When you reach the line that contains "Given: Expand the Build a product goal row", give it back exactly along with each line after it to the end of the entries; skip any pictures.

---+---

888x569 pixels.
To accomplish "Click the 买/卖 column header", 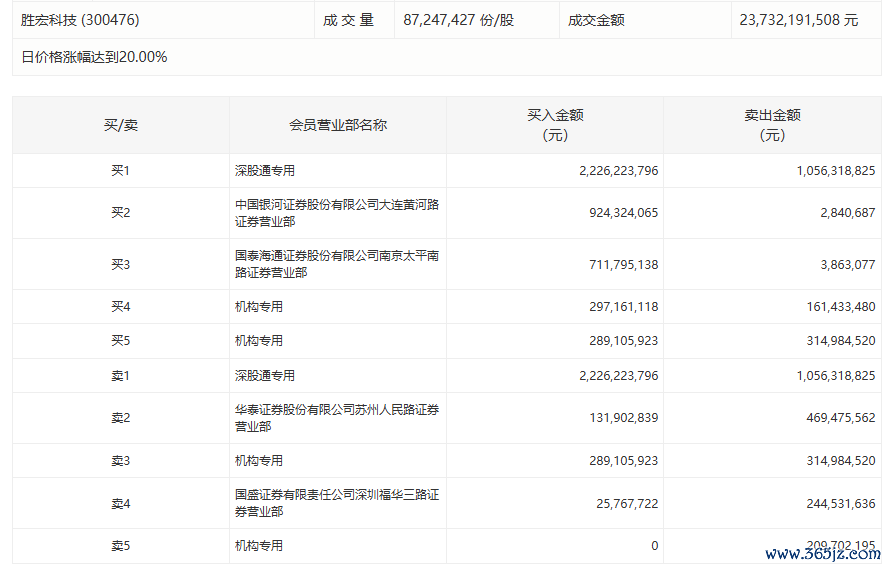I will click(121, 125).
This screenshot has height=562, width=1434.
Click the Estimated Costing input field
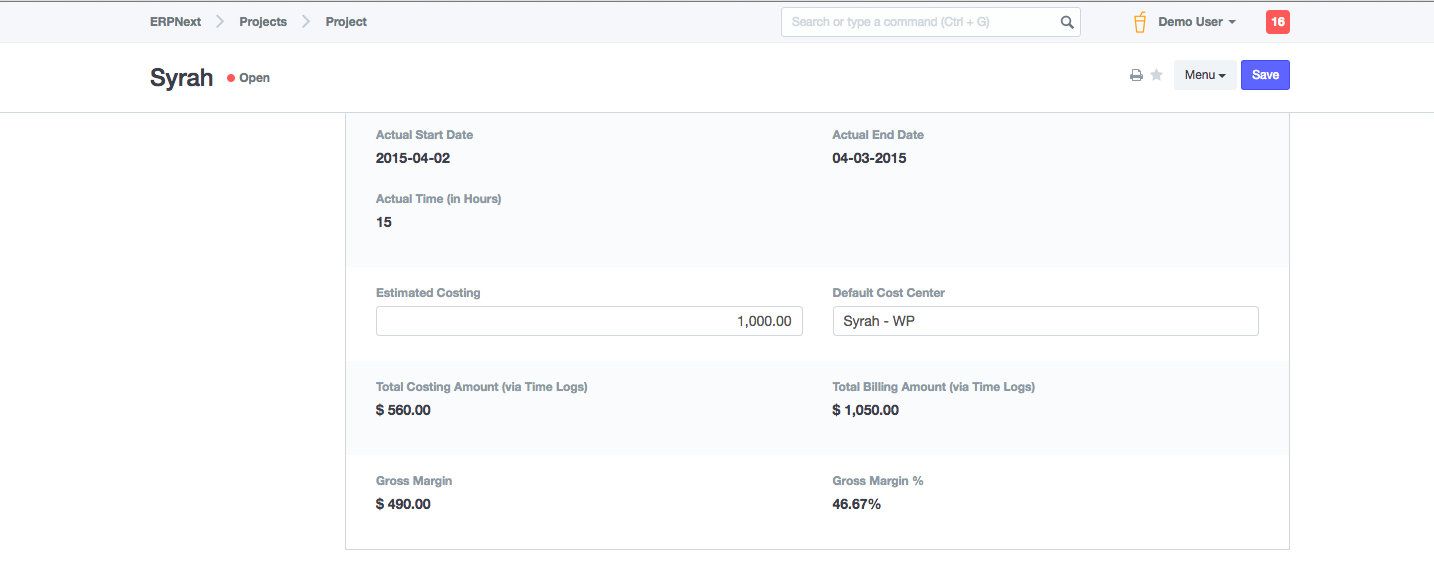point(589,321)
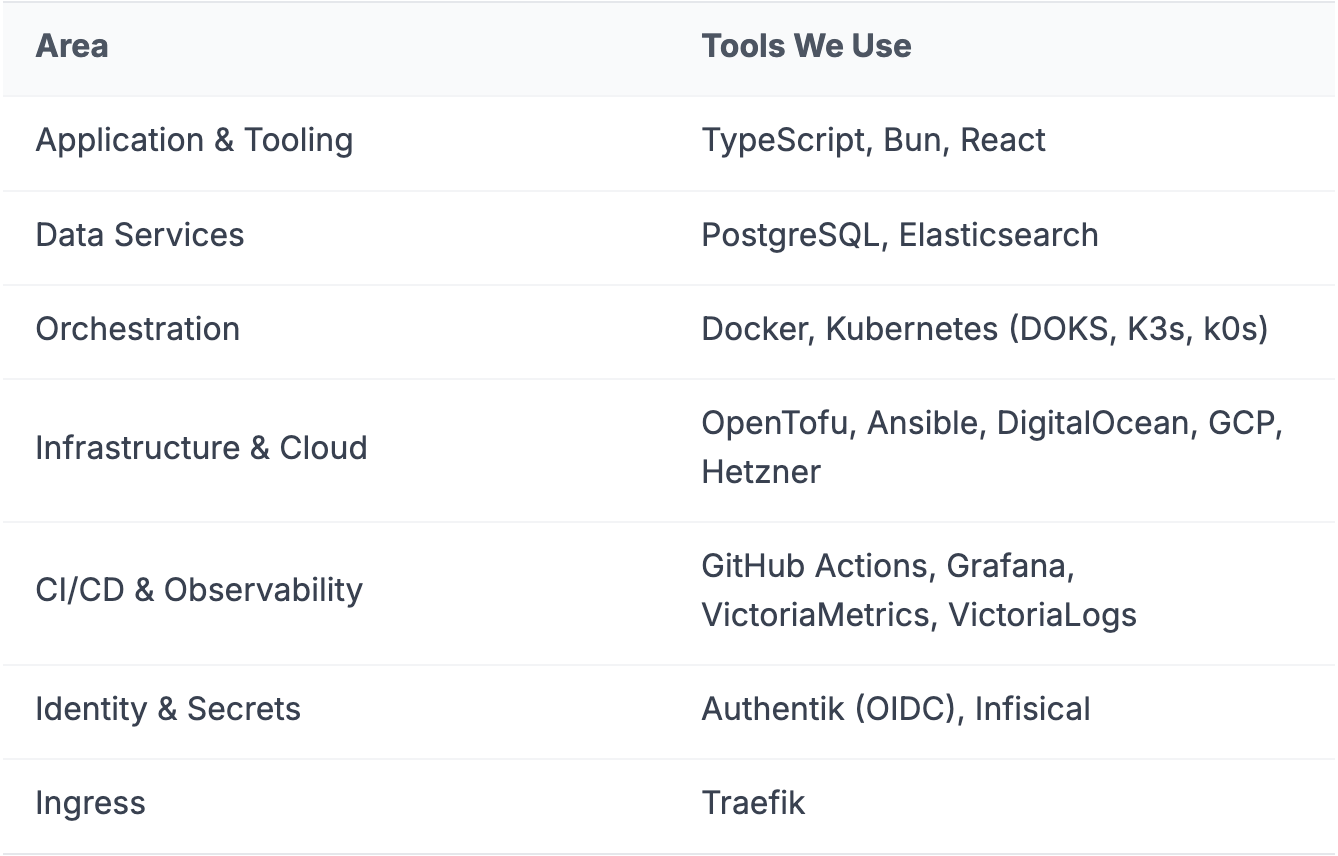Image resolution: width=1338 pixels, height=856 pixels.
Task: Click the word Hetzner
Action: click(761, 472)
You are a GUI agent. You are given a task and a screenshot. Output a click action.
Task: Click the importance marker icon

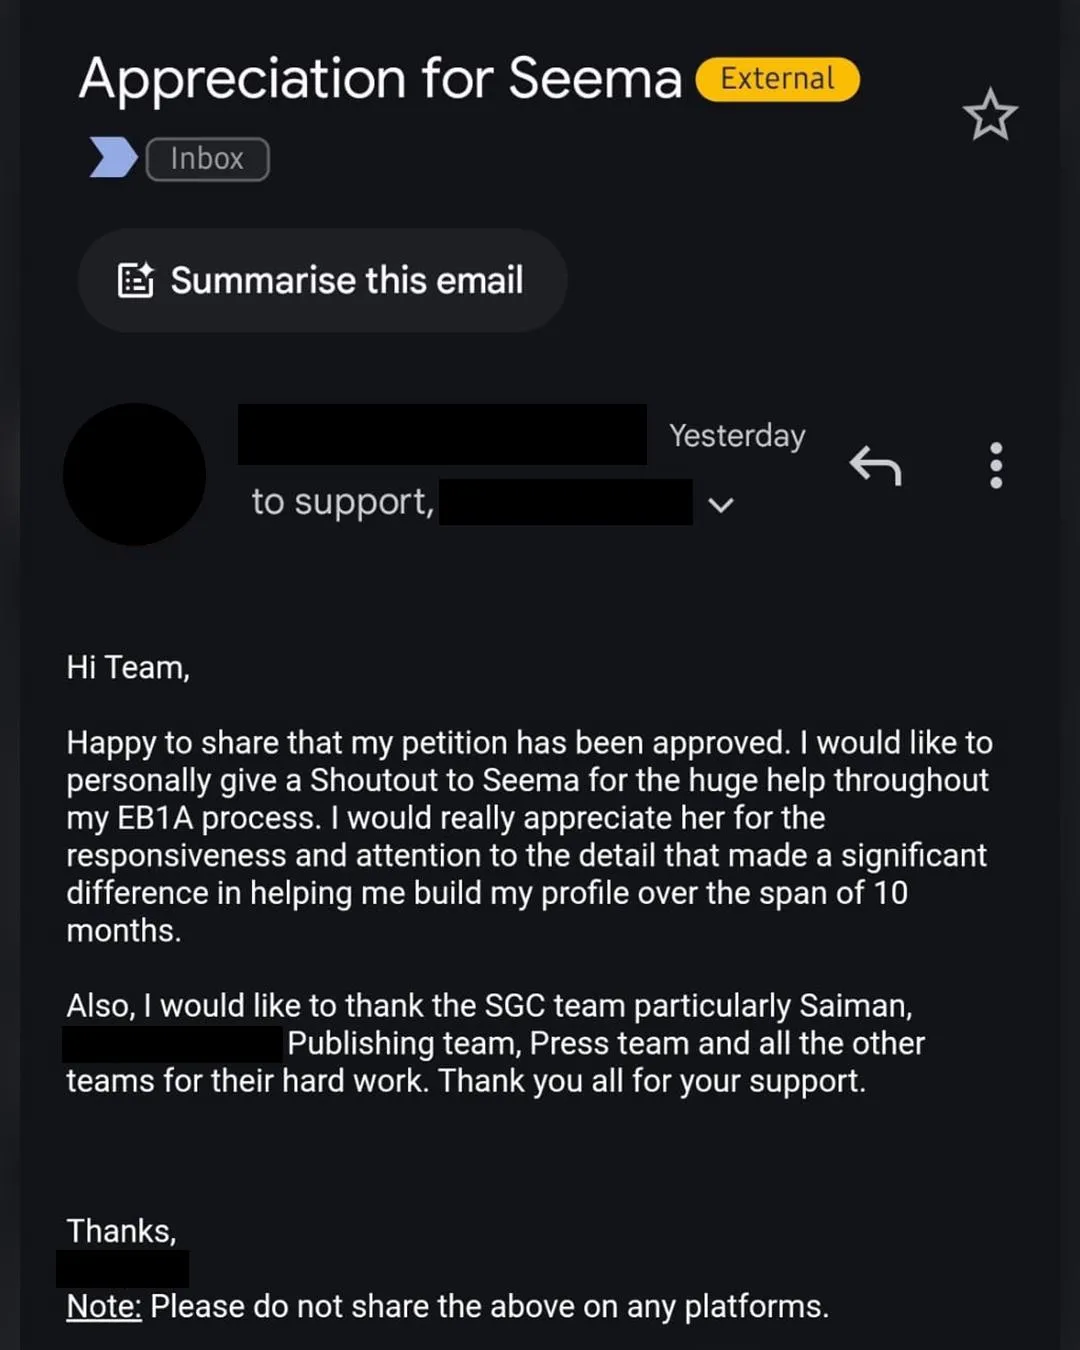click(x=113, y=158)
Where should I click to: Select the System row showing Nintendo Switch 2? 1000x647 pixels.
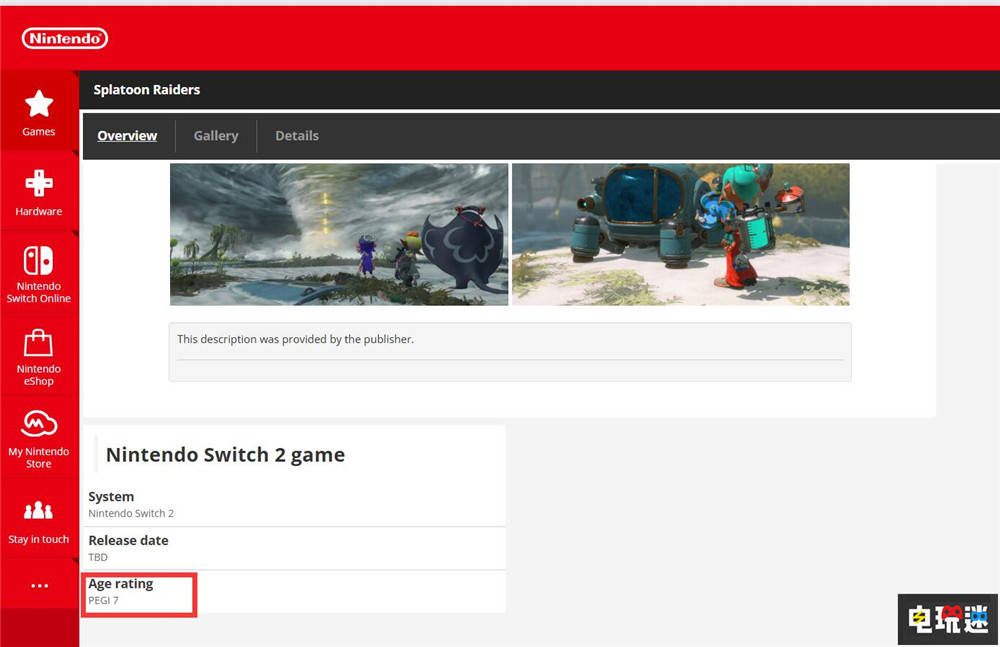point(131,505)
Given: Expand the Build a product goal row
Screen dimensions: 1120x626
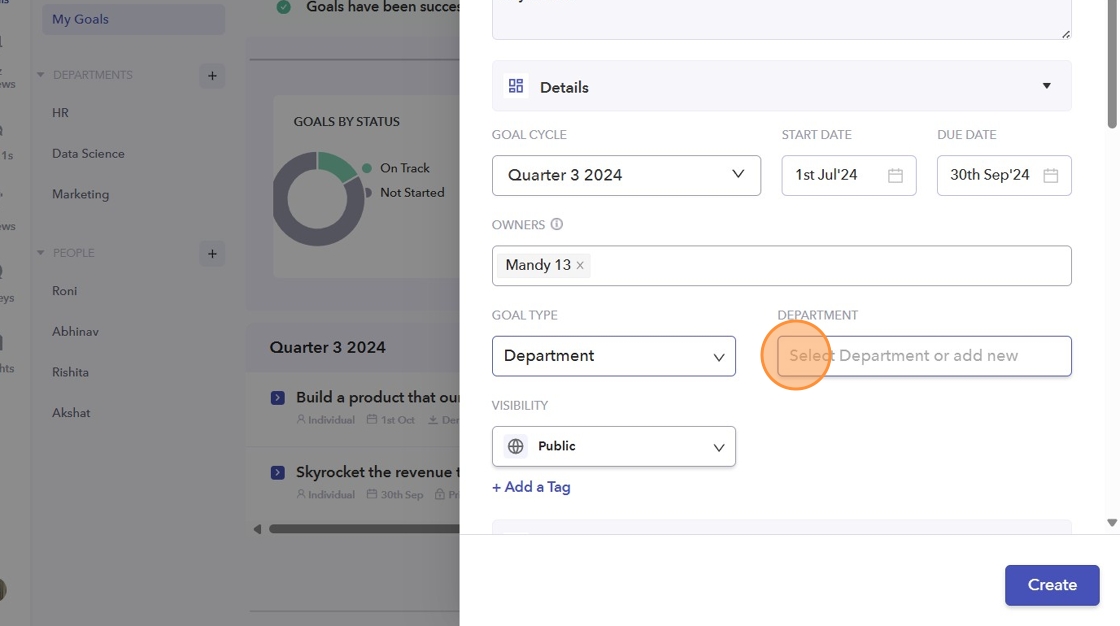Looking at the screenshot, I should click(x=278, y=398).
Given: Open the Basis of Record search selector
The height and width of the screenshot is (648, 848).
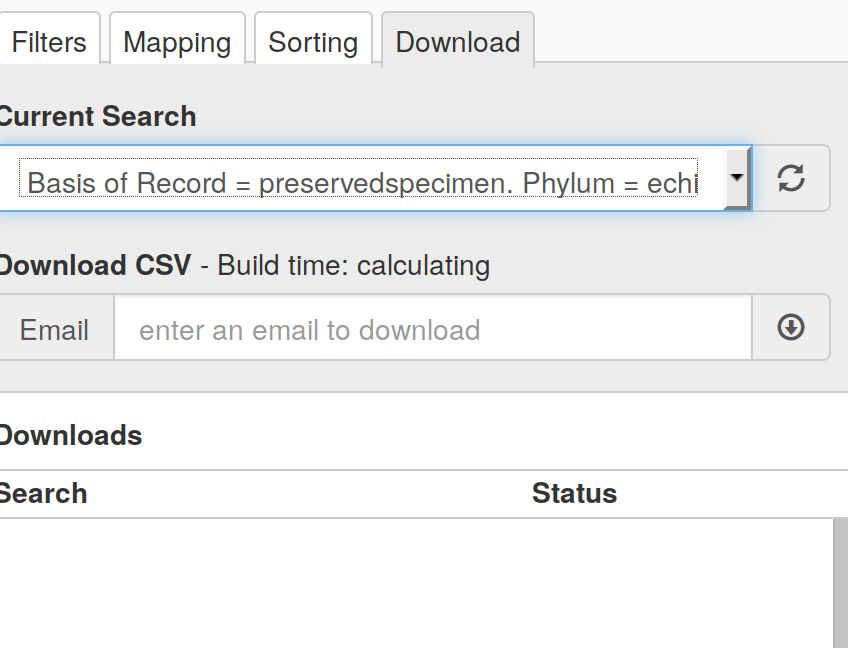Looking at the screenshot, I should 373,178.
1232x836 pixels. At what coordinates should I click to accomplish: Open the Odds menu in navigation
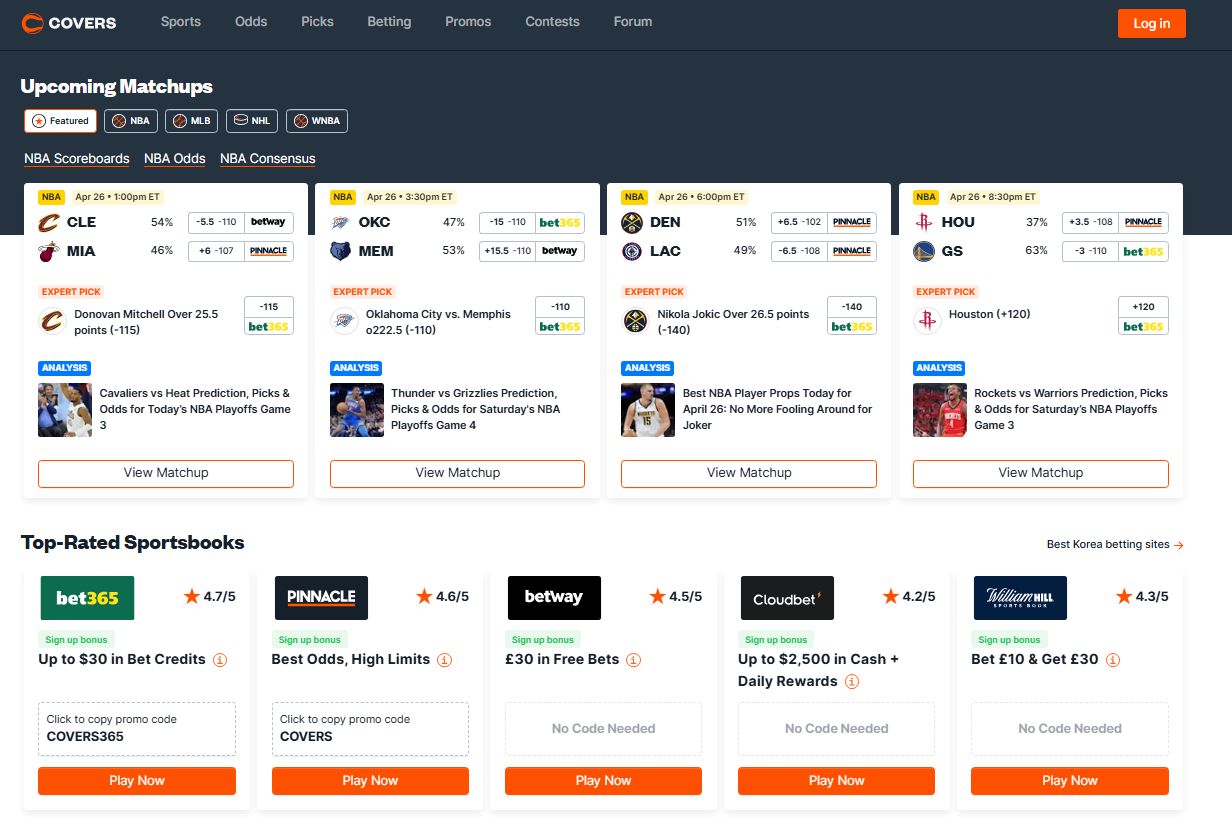coord(251,21)
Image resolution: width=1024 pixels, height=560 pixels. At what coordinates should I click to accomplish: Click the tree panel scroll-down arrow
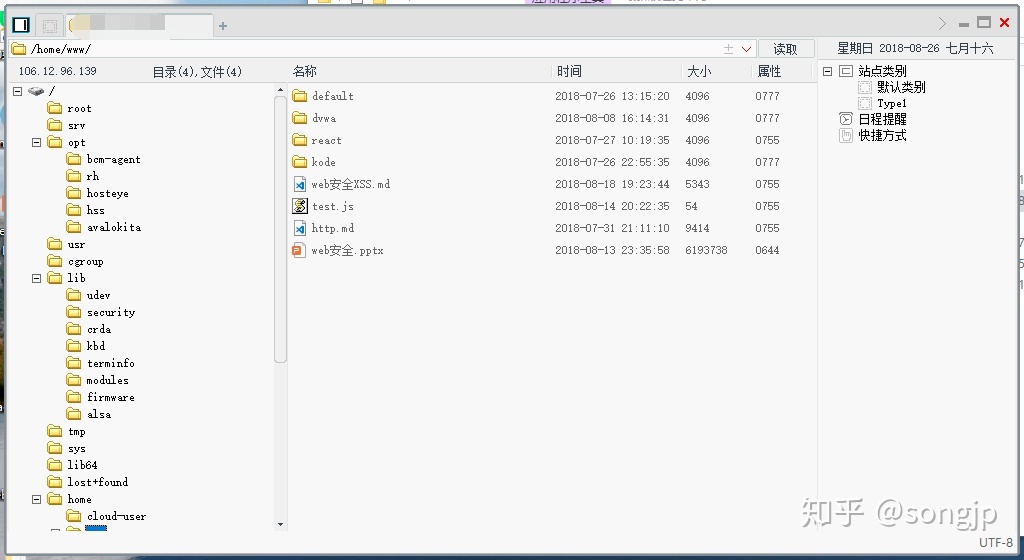pyautogui.click(x=280, y=524)
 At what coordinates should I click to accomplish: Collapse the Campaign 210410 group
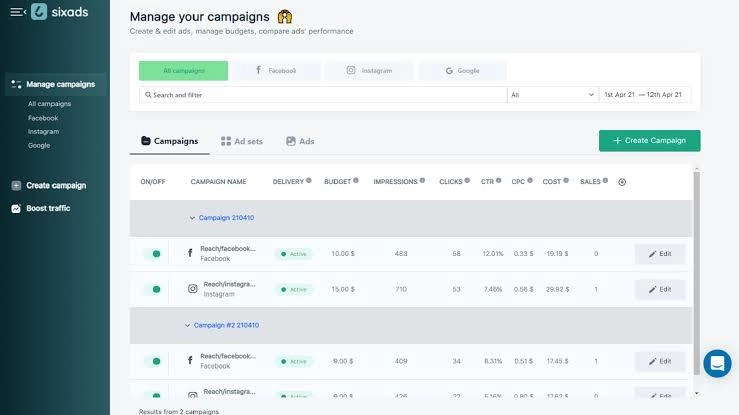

---+---

Problem solution
Given: Expand the Build a product goal row
Screen dimensions: 1120x626
Looking at the screenshot, I should click(x=278, y=398).
Given: Open the Basis of Record search selector
The height and width of the screenshot is (648, 848).
Looking at the screenshot, I should 373,178.
1232x836 pixels. At what coordinates should I click to accomplish: Open the Odds menu in navigation
coord(251,21)
Image resolution: width=1024 pixels, height=560 pixels. At what coordinates should I click to accomplish: Click the tree panel scroll-down arrow
pyautogui.click(x=280, y=524)
 At what coordinates should I click to accomplish: Collapse the Campaign 210410 group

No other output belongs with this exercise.